> _TEXTE À LIRE_:
§ §

Chausser les étriers. Pour les chausser parfaitement, on y doit mettre le pié, ensorte qu’il dépasse simplement d’environ un pouce l’avant de la planche : de plus, le pié doit nécessairement porter horisontalement sur le milieu de la grille, sans appuyer plus fortement sur le dedans que sur le dehors, ou sur le dehors que sur le dedans. Le vice le plus commun est d’enfoncer tellement le pié, que le talon touche & répond à l’arriere de la planche ; outre le spectacle desagréable qu’offre une pareille position, il est à craindre que le pié ne s’engage enfin si fort, que le cavalier ne puisse l’en tirer. Une seconde habitude non moins repréhensible & aussi fréquente, est celle de peser infiniment plus sur un côté de l’étrier, que sur l’autre : la jambe alors paroît estropiée ; en pesant en effet sur le dehors, la cheville du pié se trouve faussée en-dehors, nous en avons un exemple dans presque tous nos académistes ; & en pesant sur le dedans, la cheville est faussée en-dedans. Si l’on faisoit plus d’attention à la situation des éleves qui commencent, & si, conformément à des principes puisés dans leur propre conformation, on leur enseignoit les moyens de soûtenir, de relever sans force la pointe des piés, & de les maintenir toûjours horisontalement ; nous n’aurions pas ce reproche à leur faire. Quelques écuyers, ou plûtôt quelques personnes, qui ne doivent ce titre qu’à l’ignorance de ceux qui leur font la grace de le leur accorder, tombent dans le défaut opposé au premier. La pointe de leur pié n’outre-passe pas la planche ; elle est au contraire fixée sur la grille, & elle est beaucoup plus basse & plus près de terre que le talon : 1°. par cette position qui blesse les yeux des spectateurs, ils attirent l’étrier en-arriere de la ligne perpendiculaire sur laquelle il doit être : en second lieu, l’étrier porté en-arriere, leurs jambes en sont plus rapprochées du corps de l’animal qu’ils endurcissent, & que leurs talons relevés & armés du fer effrayent ; ainsi elles sont sans cesse en action sans que le cavalier s’en apperçoive, & insensiblement le cheval acquiert un degré d’insensibilité si considérable, qu’il méconnoît les aides, & n’obéit plus qu’aux châtimens.

§ §

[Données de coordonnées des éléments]
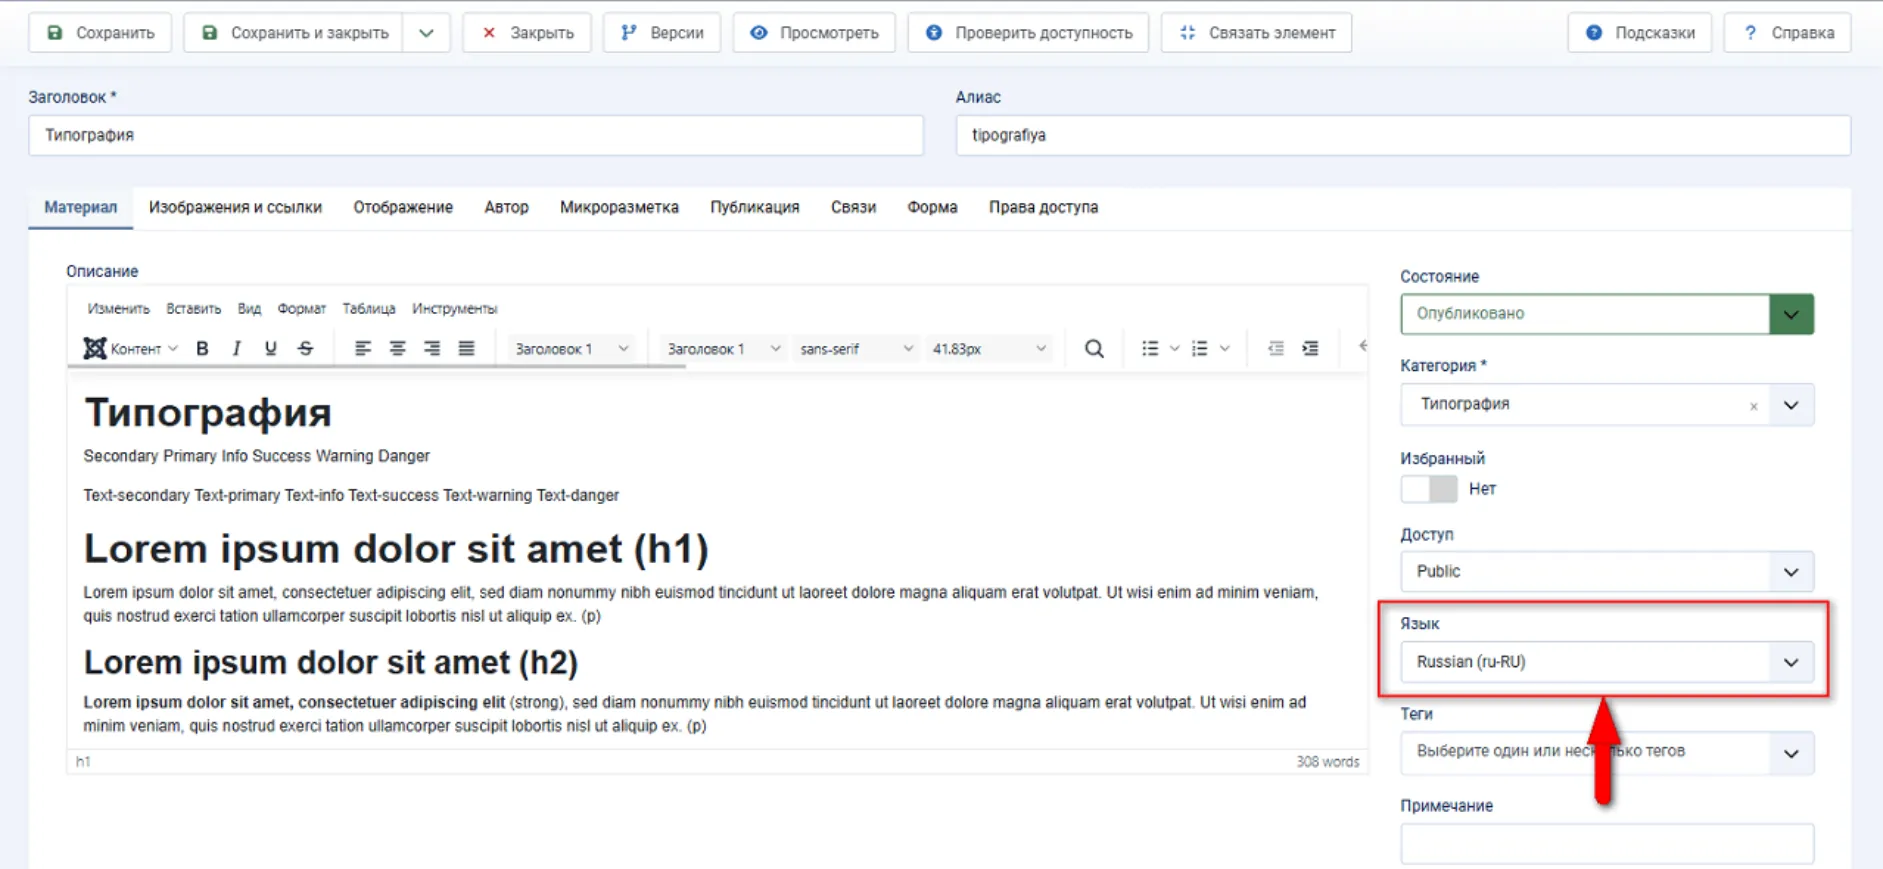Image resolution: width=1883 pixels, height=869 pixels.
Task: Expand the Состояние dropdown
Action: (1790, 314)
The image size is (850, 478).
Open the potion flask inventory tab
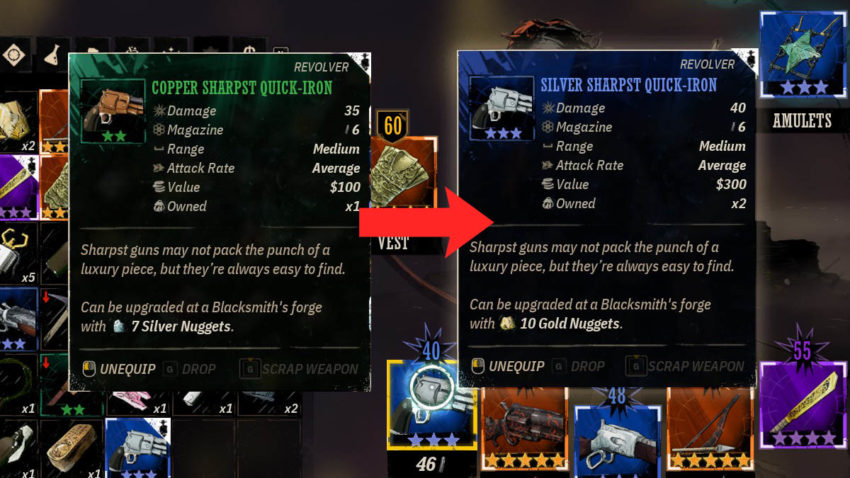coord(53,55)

§ §

> _CONSIGNE_: Recopiez en entier le texte sur la manière de chausser les étriers, sans y changer un mot. La liste ne sert à rien ici.

> _RÉPONSE_:
Chausser les étriers. Pour les chausser parfaitement, on y doit mettre le pié, ensorte qu’il dépasse simplement d’environ un pouce l’avant de la planche : de plus, le pié doit nécessairement porter horisontalement sur le milieu de la grille, sans appuyer plus fortement sur le dedans que sur le dehors, ou sur le dehors que sur le dedans. Le vice le plus commun est d’enfoncer tellement le pié, que le talon touche & répond à l’arriere de la planche ; outre le spectacle desagréable qu’offre une pareille position, il est à craindre que le pié ne s’engage enfin si fort, que le cavalier ne puisse l’en tirer. Une seconde habitude non moins repréhensible & aussi fréquente, est celle de peser infiniment plus sur un côté de l’étrier, que sur l’autre : la jambe alors paroît estropiée ; en pesant en effet sur le dehors, la cheville du pié se trouve faussée en-dehors, nous en avons un exemple dans presque tous nos académistes ; & en pesant sur le dedans, la cheville est faussée en-dedans. Si l’on faisoit plus d’attention à la situation des éleves qui commencent, & si, conformément à des principes puisés dans leur propre conformation, on leur enseignoit les moyens de soûtenir, de relever sans force la pointe des piés, & de les maintenir toûjours horisontalement ; nous n’aurions pas ce reproche à leur faire. Quelques écuyers, ou plûtôt quelques personnes, qui ne doivent ce titre qu’à l’ignorance de ceux qui leur font la grace de le leur accorder, tombent dans le défaut opposé au premier. La pointe de leur pié n’outre-passe pas la planche ; elle est au contraire fixée sur la grille, & elle est beaucoup plus basse & plus près de terre que le talon : 1°. par cette position qui blesse les yeux des spectateurs, ils attirent l’étrier en-arriere de la ligne perpendiculaire sur laquelle il doit être : en second lieu, l’étrier porté en-arriere, leurs jambes en sont plus rapprochées du corps de l’animal qu’ils endurcissent, & que leurs talons relevés & armés du fer effrayent ; ainsi elles sont sans cesse en action sans que le cavalier s’en apperçoive, & insensiblement le cheval acquiert un degré d’insensibilité si considérable, qu’il méconnoît les aides, & n’obéit plus qu’aux châtimens.